Güncelleme Tarihi:
Dünyaca ünlü yazar Alain de Botton, bize okulda her şeyi öğrettiklerini ama duygularımızla baş etmeyi öğretmediklerini söyler. Ne kadar doğru... Türk milleti duygusaldır, doğru ama kendi duygularımızla ne kadar barışığız ya da sevdiğimiz insanların duygularını ne kadar anlayabiliyoruz, bu tartışılır. Daha kısa süre öncesine kadar bu ülkede kendisini kötü hisseden biri terapiye gitmeye kalktığında ‘delirmiş’ gözüyle bakılırdı. Veya birine “Pek iyi görünmüyorsun, sen bir psikiyatra mı gitsen?” dediğinizde, “Ben deli miyim?” cevabını alırdınız. Hem de eğitim seviyesinden bağımsız olarak...
Bugünlerdeyse Türkiye, televizyon ve bilgisayar ekranlarından toplu terapi alıyor! Nasıl mı? Psikiyatr Dr. Gülseren Budayıcıoğlu fitili ateşleyen isim oldu. Kitaplarından uyarlanan yapımlar TV kanallarında ilgi odağı. İlk olarak ‘Hayata Dön’ adlı eserinden ilham alan ‘İstanbullu Gelin’ dizisindeki maço ve çok öfkeli bir erkeğin terapi sahneleri Türkiye’yi ekran başına çiviledi.
Son dönemde de ‘Madalyonun İçi’ kitabından uyarlanan ve bir kliniğe gelen hastaların hikâyelerinin anlatıldığı ‘Kırmızı Oda’ izlenme oranlarıyla dikkat çekiyor. Hemen ardından aynı kitaptan uyarlanan ‘Masumlar Apartmanı’ dizisi kelimenin tam anlamıyla patladı.
Bir de milyonlarca kez izlenen ve yine insan psikolojisini baz alan YouTube programları var.

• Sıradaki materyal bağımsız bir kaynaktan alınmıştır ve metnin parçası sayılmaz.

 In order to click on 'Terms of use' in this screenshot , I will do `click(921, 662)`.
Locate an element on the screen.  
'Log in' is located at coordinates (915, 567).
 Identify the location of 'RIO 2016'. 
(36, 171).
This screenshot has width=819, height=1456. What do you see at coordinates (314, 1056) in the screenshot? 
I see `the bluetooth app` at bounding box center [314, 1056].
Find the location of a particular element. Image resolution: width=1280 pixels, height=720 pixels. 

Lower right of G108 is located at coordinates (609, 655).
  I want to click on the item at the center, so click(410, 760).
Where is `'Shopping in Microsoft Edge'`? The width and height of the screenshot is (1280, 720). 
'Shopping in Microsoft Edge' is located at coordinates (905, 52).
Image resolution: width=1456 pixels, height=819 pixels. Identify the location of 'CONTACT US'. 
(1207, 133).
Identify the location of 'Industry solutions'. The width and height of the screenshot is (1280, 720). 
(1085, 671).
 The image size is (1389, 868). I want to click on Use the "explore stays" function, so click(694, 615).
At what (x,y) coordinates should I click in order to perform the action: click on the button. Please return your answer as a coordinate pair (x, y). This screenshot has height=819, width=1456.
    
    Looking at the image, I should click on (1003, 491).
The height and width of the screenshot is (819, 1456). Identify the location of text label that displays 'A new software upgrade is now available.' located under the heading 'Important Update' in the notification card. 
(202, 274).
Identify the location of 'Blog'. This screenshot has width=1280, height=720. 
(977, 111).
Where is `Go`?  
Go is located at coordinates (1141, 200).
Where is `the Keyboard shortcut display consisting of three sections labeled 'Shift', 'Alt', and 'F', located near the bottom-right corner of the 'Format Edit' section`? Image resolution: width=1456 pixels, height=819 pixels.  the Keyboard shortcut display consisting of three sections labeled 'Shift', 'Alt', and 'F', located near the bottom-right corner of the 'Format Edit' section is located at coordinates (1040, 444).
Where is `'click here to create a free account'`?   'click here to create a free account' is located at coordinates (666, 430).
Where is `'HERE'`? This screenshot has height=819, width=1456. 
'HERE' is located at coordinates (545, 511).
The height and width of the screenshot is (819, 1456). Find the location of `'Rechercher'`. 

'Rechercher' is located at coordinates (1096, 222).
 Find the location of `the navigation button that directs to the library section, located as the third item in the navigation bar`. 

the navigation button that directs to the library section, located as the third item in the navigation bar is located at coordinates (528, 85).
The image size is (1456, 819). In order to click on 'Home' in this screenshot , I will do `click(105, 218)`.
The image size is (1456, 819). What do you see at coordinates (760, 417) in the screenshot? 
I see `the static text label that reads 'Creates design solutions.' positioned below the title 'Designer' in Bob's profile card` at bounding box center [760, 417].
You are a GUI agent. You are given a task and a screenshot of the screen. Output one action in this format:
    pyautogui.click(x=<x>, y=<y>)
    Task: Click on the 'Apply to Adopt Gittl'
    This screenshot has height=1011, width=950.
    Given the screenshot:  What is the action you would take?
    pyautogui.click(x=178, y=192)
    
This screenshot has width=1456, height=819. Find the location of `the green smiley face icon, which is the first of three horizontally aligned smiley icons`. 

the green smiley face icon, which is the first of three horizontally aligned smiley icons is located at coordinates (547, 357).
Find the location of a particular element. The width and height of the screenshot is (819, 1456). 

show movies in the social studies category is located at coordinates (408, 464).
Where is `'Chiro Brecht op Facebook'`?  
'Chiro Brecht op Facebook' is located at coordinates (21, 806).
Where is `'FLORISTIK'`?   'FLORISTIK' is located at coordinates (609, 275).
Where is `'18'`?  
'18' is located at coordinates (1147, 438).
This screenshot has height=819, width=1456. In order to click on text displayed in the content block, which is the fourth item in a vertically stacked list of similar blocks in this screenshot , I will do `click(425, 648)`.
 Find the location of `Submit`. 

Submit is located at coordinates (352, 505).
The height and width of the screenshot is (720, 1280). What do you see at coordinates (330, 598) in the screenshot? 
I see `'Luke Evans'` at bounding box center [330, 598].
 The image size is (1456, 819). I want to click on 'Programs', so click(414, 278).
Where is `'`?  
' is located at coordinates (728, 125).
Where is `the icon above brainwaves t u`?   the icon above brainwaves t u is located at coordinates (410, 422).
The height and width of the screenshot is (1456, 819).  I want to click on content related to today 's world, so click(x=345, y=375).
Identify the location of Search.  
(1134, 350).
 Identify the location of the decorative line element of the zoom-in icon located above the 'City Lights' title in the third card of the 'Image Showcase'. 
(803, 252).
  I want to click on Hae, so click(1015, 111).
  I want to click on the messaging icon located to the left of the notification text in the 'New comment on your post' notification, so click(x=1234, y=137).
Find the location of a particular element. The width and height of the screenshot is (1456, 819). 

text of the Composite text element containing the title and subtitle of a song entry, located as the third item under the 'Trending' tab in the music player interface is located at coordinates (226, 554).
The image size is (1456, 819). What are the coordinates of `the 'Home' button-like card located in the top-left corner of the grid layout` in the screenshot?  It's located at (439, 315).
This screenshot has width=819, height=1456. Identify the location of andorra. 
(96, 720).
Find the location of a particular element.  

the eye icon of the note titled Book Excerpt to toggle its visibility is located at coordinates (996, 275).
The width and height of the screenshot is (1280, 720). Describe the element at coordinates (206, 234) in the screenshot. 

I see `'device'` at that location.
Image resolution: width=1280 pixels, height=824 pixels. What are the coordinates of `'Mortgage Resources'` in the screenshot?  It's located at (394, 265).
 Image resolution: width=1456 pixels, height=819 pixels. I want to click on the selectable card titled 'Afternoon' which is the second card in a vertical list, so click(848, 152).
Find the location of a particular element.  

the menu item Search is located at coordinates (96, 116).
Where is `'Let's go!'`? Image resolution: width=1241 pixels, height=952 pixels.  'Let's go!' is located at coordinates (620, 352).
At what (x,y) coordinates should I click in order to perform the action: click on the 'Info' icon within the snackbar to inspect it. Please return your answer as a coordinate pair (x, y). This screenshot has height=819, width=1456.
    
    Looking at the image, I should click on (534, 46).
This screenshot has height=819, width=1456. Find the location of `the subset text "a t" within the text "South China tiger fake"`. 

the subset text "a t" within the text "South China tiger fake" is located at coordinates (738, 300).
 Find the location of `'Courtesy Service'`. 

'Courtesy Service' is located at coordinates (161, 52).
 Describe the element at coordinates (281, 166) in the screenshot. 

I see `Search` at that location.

Bu programların kiminde ‘öteki’lerin hayat hikâyelerine şahit olarak gözyaşları içerisinde empati duygumuzu geliştiriyor, kiminde mutluluğun formülünü öğrenip kendimize yol haritası çiziyor, kimindeyse davranışlarımızın nedenlerini, bilinçaltımızı sorgulayıp kendimizi suçlamaktan vazgeçebiliyoruz...
Etik tartışması
Bugün, düşük veya orta gelir seviyesindeki birinin düzenli bir psikolog veya psikiyatr terapisini karşılaması çok zor. Bu nedenle sözkonusu programlar ‘ücretsiz terapi’ olarak yorumlanabiliyor. Gelgelelim buraya kadar anlattıklarımıza itirazı olan uzmanlar da var! Özellikle Gülseren Budayıcıoğlu’nun kitaplarından uyarlanan yapımlar hakkında psikolog ve psikiyatrlardan ciddi eleştiriler geliyor. “Terapi seansları böyle olmaz, halk yanıltılıyor” diyen de var, “Gerçek isimleri verilmese bile hasta hikâyelerinin bu şekilde paylaşılması etik dışı” diyen de...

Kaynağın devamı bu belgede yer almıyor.